Welcome VeesBees! My apiary is in the Eastern part of Burke county. I am in my 3rd year, be careful, this stuff is addicting. Had 1 hive the first year, 4 the second, and now I have 8 with 2 NUCS waiting for swarms or splits. I came through last year with 3 double deep hives, 2 of which I split 3/22 and the other 3/31. I am taking my hives from double deeps down to a deep/medium set-up. I also installed 2 packages on 3/26. www.hivetracks.com is a great resource to keep up with inspections too.

http://s1191.photobucket.com/albums/z480/killianphotobucket/?action=view&current=2012-04-03_17-42-26_617.mp4


----------



## heaflaw

Hi, I'm down the road from you outside of Lincolnton. I have around 20 hives. Been keeping bees for about 12 years and treatment free for 7. Trying to get into selling nucs and queens. Good luck. Beesource Forum is great. Check out Resources and Point of View on Beesource-lot's of great information.


----------



## VeesBees

AndrewGWU said:


> Welcome!
> I am new as well and pretty close to ya. I hope you got to go to the state meeting last month in Morganton... lots of information and people with knowledge.
> Walter at 226 is as nice of person as one could ever come by and also has many many years of experience. Plus you can't beat his prices!


I did get to go to the meeting - I was a volunteer so didn't get to go to many sessions but still learned a lot from the general sessions (while working the concession area). Burke County has a very active Bee Club so I'm learning more every month and every trip to Walter's.  

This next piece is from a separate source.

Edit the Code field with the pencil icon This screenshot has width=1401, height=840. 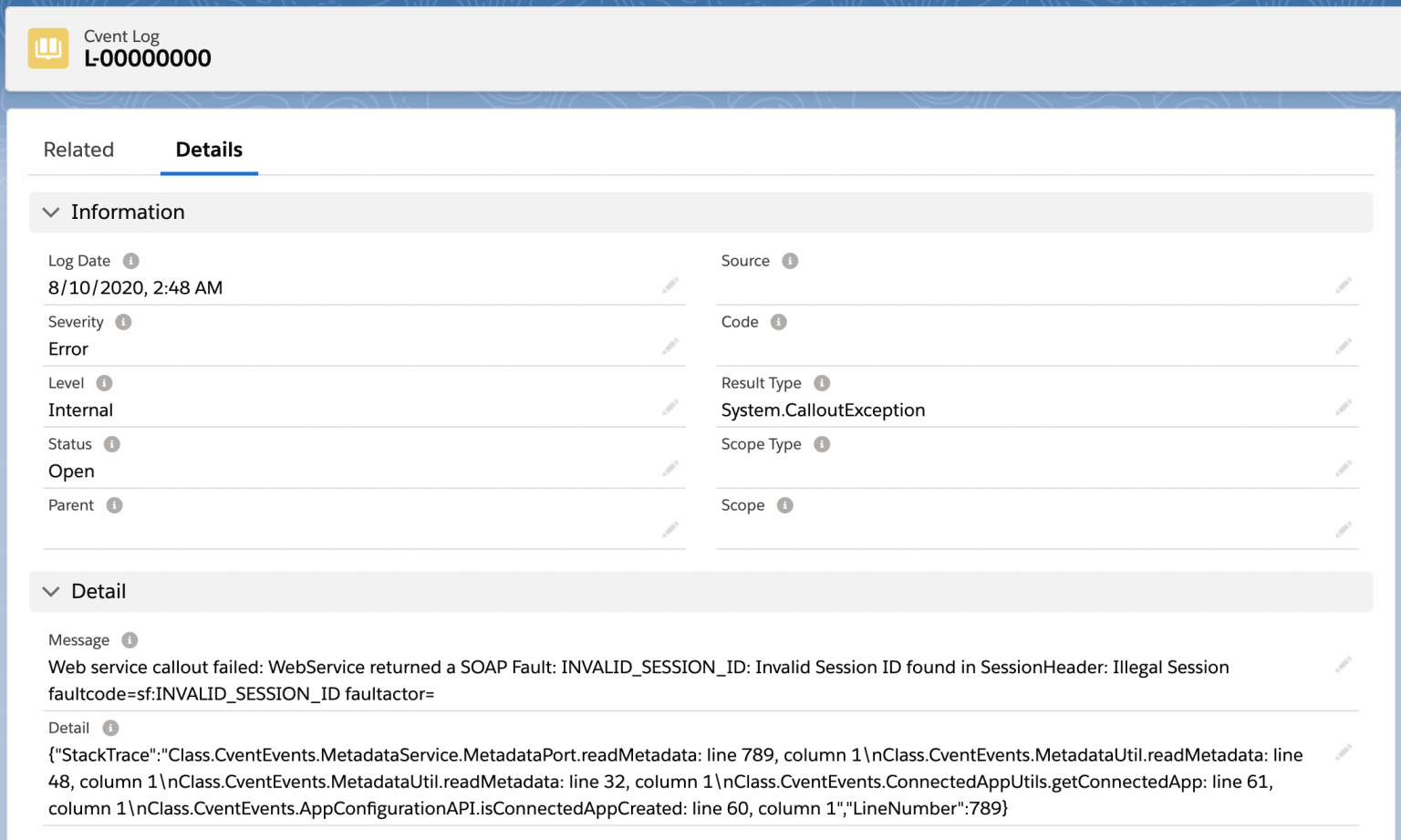1344,347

If weather permits, I plan to do some work in the hives tomorrow...


----------



## VeesBees

Gardenside Beehives - I understand! Last year I started with 2 hives and now am waiting to pickup 4 nucs from Jeff Richie. Not sure how much I'll expand from there...After I've harvested honey we'll see. I believe I need to split one of my hives but don't yet have the confidence to do it. We've been trying to watch closely for swarms in hopes we can catch the swarm when/if it happens.


----------



## VeesBees

heaflaw said:


> Hi, I'm down the road from you outside of Lincolnton. I have around 20 hives. Been keeping bees for about 12 years and treatment free for 7. Trying to get into selling nucs and queens. Good luck. Beesource Forum is great. Check out Resources and Point of View on Beesource-lot's of great information.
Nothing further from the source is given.